Implications: This study describes a novel mechanism, involving c-Myc and miR-17-92, which integrates cell proliferation and apoptosis resistance.
©2014 AACR.
Figures
Figure 1. Induction of c-myc expression in NSCLC cells by PGE2
H157, H460 and RH2 NSCLC cells were serum deprived for 3 hours and treated with 5 μg/ml PGE2 in the fresh serum-free medium for 0, 1, 2 or 3 hours. The cells were then harvested and total RNA and proteins were isolated. Upregulation of c-myc following the PGE2 treatment was detected at transcriptional and protein levels starting at 60 minutes post treatment and for the entire 3 hours of treatment. (A) Proteins were separated by SDS-PAGE and c-myc was detected by immunoblotting. Representative of two independent experiments is shown. (B) C-myc mRNA expression was assessed by TaqMan qRT-PCR. GUS (H157 and H460) or B2M (RH2) expression was used as internal control. Expression was normalized to that observed in the untreated group (0 h).
Figure 2. Expression of miR-19b is upregulated by PGE2
(A) MiR-19b is upregulated by PGE2 treatment in a time-dependent manner in NSCLC cells. H157, H460 and RH2 cells were serum deprived for 3 hours and treated with 5 μg/ml PGE2 in the fresh serum-free medium for 1, 2 or 3 hours followed by total RNA isolation and TaqMan qRT-PCR for miR-19b and RNU44 (internal control). (B) Basal miR-19b levels are reduced in c-myc knockdown (KD) H157, H460 and RH2 cells compared to non-silencing construct-transduced control cells (NC). (C) C-myc knockdown abolishes PGE2-driven upregulation of miR-19b. C-myc knockdown cells were serum deprived and treated with the diluent control or 5 μg/ml PGE2 in the fresh serum-free medium for 3 hours. (D) PGE2 levels are elevated in H157 cells with ectopic COX-2 expression compared to vector control cells and are significantly reduced by incubation with 2.5 μM celecoxib for 24 or 48 hours. PGE2 data was normalized to the total RNA concentration. (E) Ectopic COX-2 expression leads to the upregulation of the miR-17-92 cluster. Q-RT-PCR was performed on RNA from vector control and COX-2 overexpressing H157 cells. (F) Celecoxib treatment (2.5 μM for 24 or 48 hours) leads to the miR-17-92 downregulation in COX-2 overexpressing cells (COX) compared to vector control (V) as determined by q-RT-PCR.
Figure 3. Mir-17-92 cluster is upregulated in circulating miRNA from serum of lung cancer patients
(A) Mir-17-92 is highly elevated in cancer patients compared to subjects at high risk for developing lung cancer. Analysis of mir-17-92 expression in plasma of 30 high-risk controls and 30 advanced stage NSCLC patients by RNA-seq. Results are fold change in advanced stage lung cancer vs. high-risk controls. (B) Celecoxib treatment reduces the levels of the circulating plasma miR-19b and miR-92a in NSCLC patients. Results are mean relative expression ± SEM, p-values computed by a paired samples t-test.

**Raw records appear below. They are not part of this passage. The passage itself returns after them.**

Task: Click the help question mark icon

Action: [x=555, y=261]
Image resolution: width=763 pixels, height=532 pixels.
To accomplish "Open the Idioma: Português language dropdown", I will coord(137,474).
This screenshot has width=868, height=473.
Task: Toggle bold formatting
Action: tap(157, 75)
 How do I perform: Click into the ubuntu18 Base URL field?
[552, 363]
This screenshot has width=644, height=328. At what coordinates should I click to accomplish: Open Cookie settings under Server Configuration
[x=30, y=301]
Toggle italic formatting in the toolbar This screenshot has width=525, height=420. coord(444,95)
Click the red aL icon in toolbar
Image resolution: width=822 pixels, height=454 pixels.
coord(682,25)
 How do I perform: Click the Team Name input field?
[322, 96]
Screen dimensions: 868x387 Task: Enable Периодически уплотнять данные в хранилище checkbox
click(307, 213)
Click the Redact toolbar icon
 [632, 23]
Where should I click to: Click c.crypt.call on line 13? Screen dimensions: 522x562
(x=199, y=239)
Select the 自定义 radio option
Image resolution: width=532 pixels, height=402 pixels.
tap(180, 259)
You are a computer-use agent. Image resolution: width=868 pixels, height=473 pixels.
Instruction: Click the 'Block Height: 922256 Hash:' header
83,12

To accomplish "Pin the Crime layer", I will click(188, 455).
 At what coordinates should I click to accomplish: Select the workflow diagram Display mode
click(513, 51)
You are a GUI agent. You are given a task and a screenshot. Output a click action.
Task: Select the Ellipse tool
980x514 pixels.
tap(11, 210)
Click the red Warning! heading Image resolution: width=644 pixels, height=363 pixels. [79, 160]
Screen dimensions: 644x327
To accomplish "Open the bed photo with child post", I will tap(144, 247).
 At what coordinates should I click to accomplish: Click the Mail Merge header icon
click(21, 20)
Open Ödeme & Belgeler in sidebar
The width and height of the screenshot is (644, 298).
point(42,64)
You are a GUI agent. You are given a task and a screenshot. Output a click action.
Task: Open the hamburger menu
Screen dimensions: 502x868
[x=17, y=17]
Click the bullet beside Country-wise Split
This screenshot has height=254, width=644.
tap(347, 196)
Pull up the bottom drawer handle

Figure 4. PTEN is negatively regulated by PGE2
Total RNA was isolated from H157, H460 and RH2 cells and probed for PTEN expression using TaqMan system. Expression was normalized to that observed in the control or untreated groups. (A) PGE2 reduces PTEN mRNA levels. The parental H157, H460 and RH2 cells were serum deprived and treated with the diluent control or 5 μg/ml PGE2 in the fresh serum-free medium for 0, 1, 2 or 3 hours. (B) C-myc knockdown reverses PGE2-driven PTEN downregulation. Non-silencing shRNA construct-transduced control cells and c-myc knockdown cells were plated in 6-well plates and incubated overnight. The cells were then serum deprived and treated with the diluent control (C) or 5 μg/ml PGE2 (PGE2) in the fresh serum-free medium for 3 hours. PGE2 treatment significantly reduced PTEN expression in control cells but not in c-myc knockdown cells. (C) MiR-19b knockdown blocks c-myc-dependent downregulation of PTEN. MiR-19b expression was knocked down with anti-miR antisense RNA in H157, H460 and RH2 cells. The control cells were transfected with the Negative Control anti-miR. Twenty-four hours after the transfection, the cells were serum deprived and treated with the diluent or 5 μg/ml PGE2 for 0, 1, 2 or 3 hours. Negative control- but not anti-miR-19b-transfected cells demonstrated significant downregulation of PTEN by PGE2.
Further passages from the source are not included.